The peaty fire, smoking on the hearthstone in the center of the room with its comfortable chair in front, argued against his journey. That chair fit his child's stature perfectly, cleverly fashioned as it was from a curve in the tree where the wind-chiseled trunk looped back on itself. But there would be plenty of time during the long winter nights to sit in front of his fire, plenty of time for weaving his baskets—beehive, stoppered eel, fish kiddles, pole carriers—from the willow rods he'd cut in spring, stripped in summer. Plenty of time for dreaming, too. Time for singing to himself the songs he'd heard from the wandering minstrels who came to the monastery where he'd spent his childhood, songs of the heroic exploits of the mighty Beowulf.
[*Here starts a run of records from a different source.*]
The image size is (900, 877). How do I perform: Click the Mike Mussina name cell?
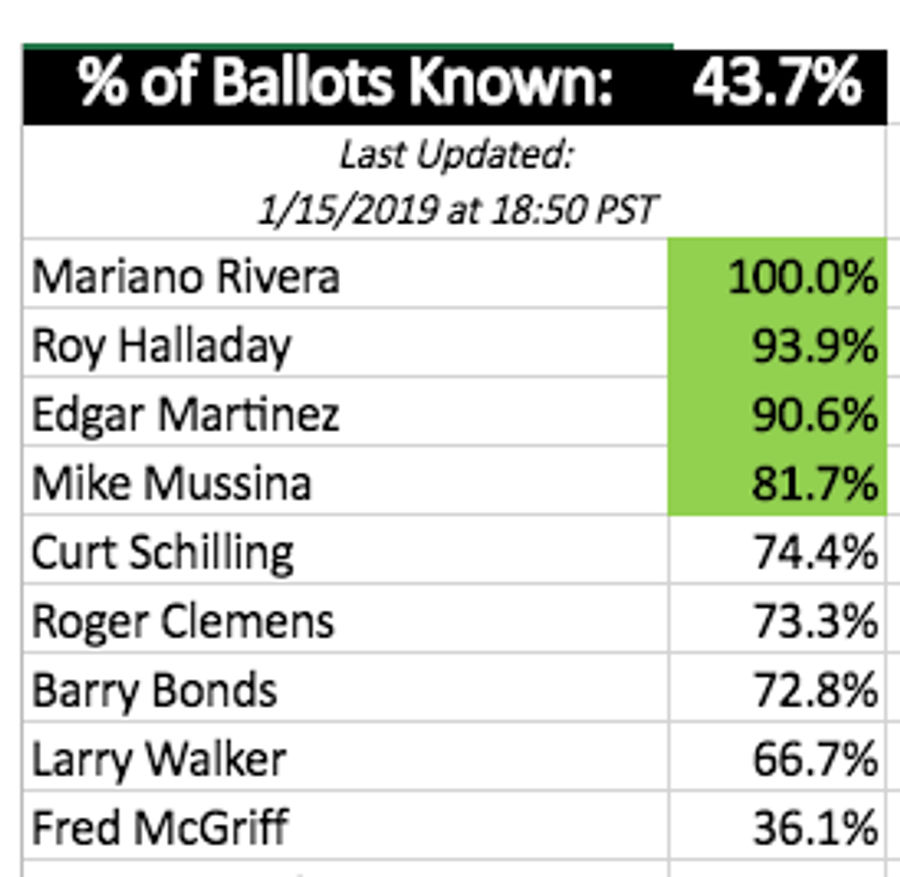point(346,480)
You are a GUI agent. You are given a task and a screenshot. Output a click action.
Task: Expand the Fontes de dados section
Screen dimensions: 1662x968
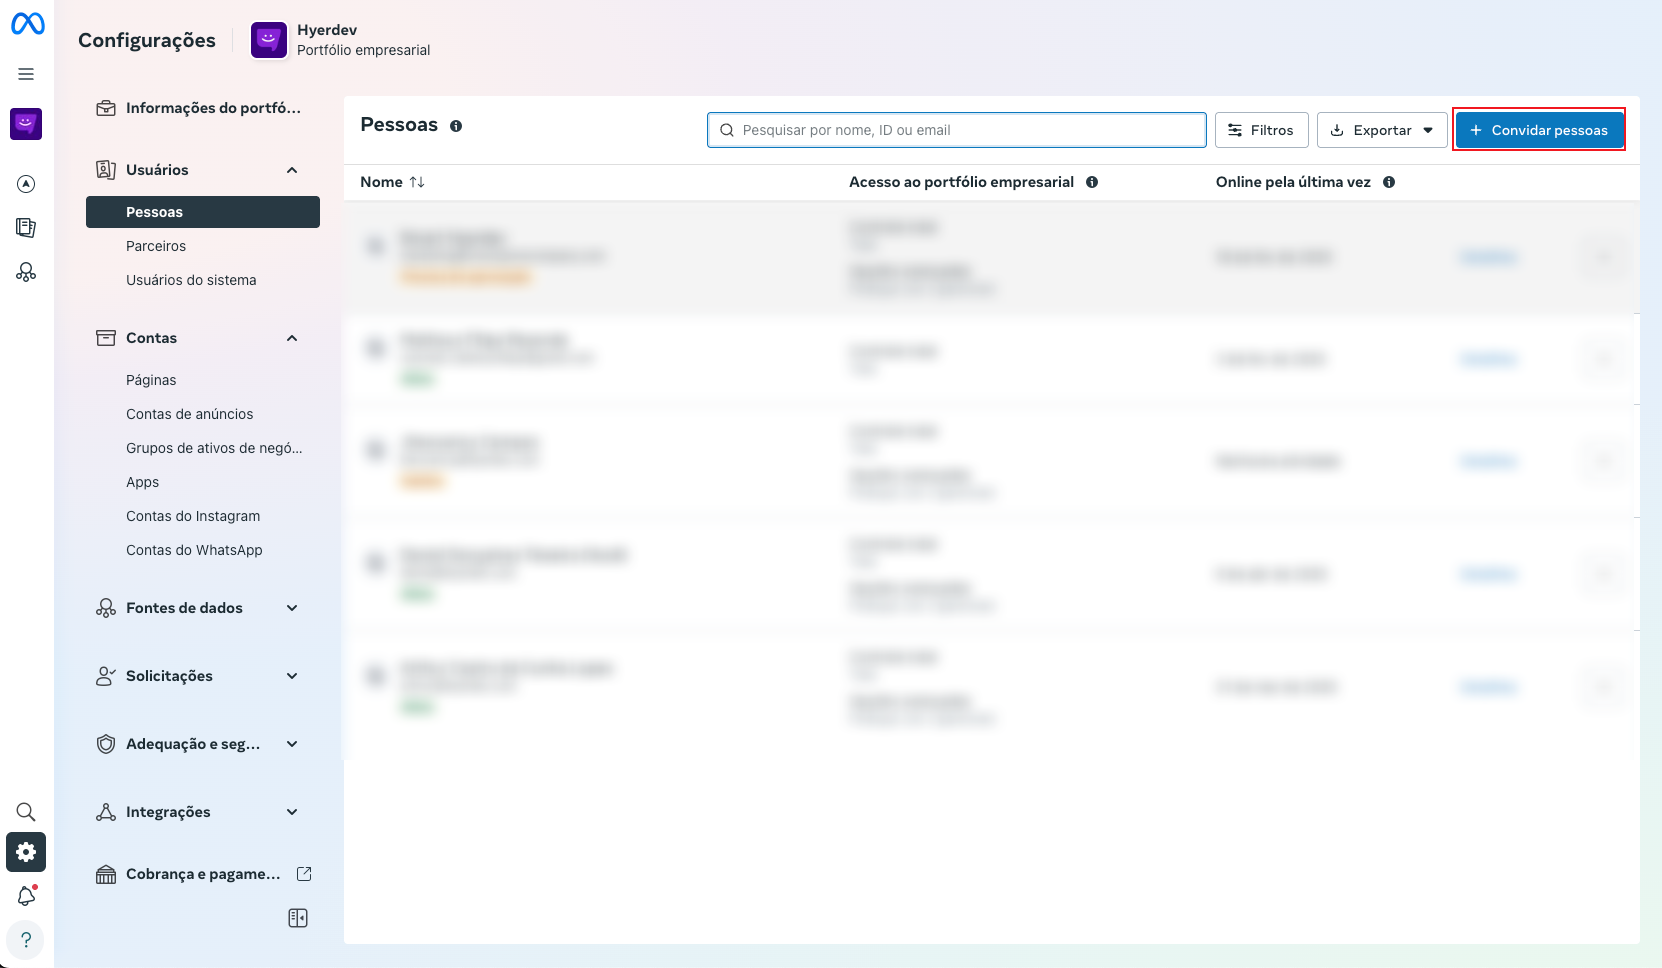coord(292,608)
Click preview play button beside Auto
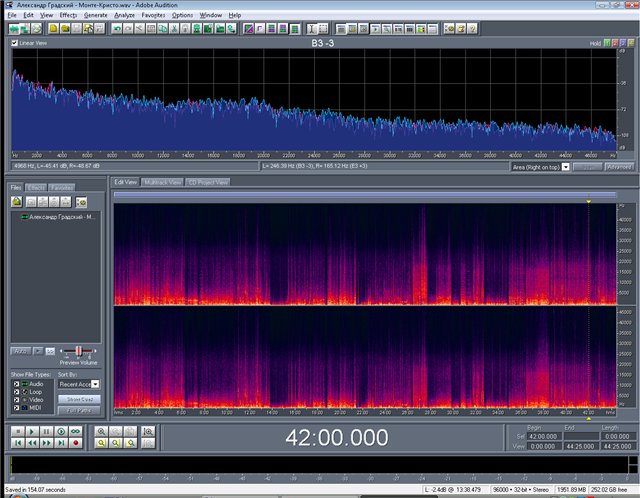 [36, 351]
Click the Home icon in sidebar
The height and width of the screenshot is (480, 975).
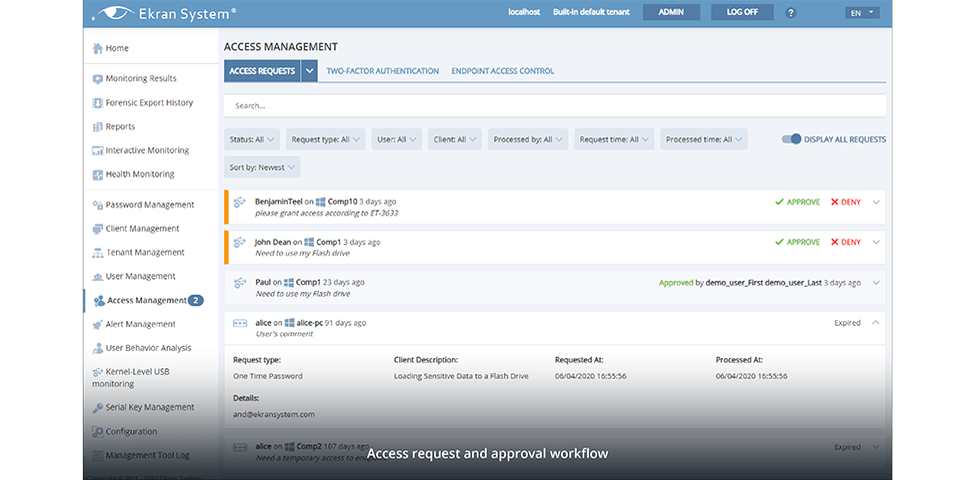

In these winter reveries, Half-Tom's own soul inhabited the great warrior. After he'd eaten his bit of dried fish and drunk his turnip broth, the dwarf would leap about the room challenging the flickering shadows with his willow-stick sword. In his imagination, Half-Tom
was
Beowulf. It was Half-Tom who swore fealty to the Lord Hrothgar, Half-Tom who wielded the flashing sword against the monster Grendel, Half-Tom who sighed with satisfaction when the dagger plunged into the yielding throat flesh of the huge sea troll. He could almost feel the hot spurt of blood. Did it smell like pig's blood? It was Half-Tom, tall, a giant among men, and brave—the scops sang his fame—who tracked Grendel's vengeful monster mother to her swamp lair. It was Half-Tom who “thrust at the throat, broke through the bone rings” of Grendel's mother. It was Half-Tom who watched the steel of his sword melt in the poison of her blood.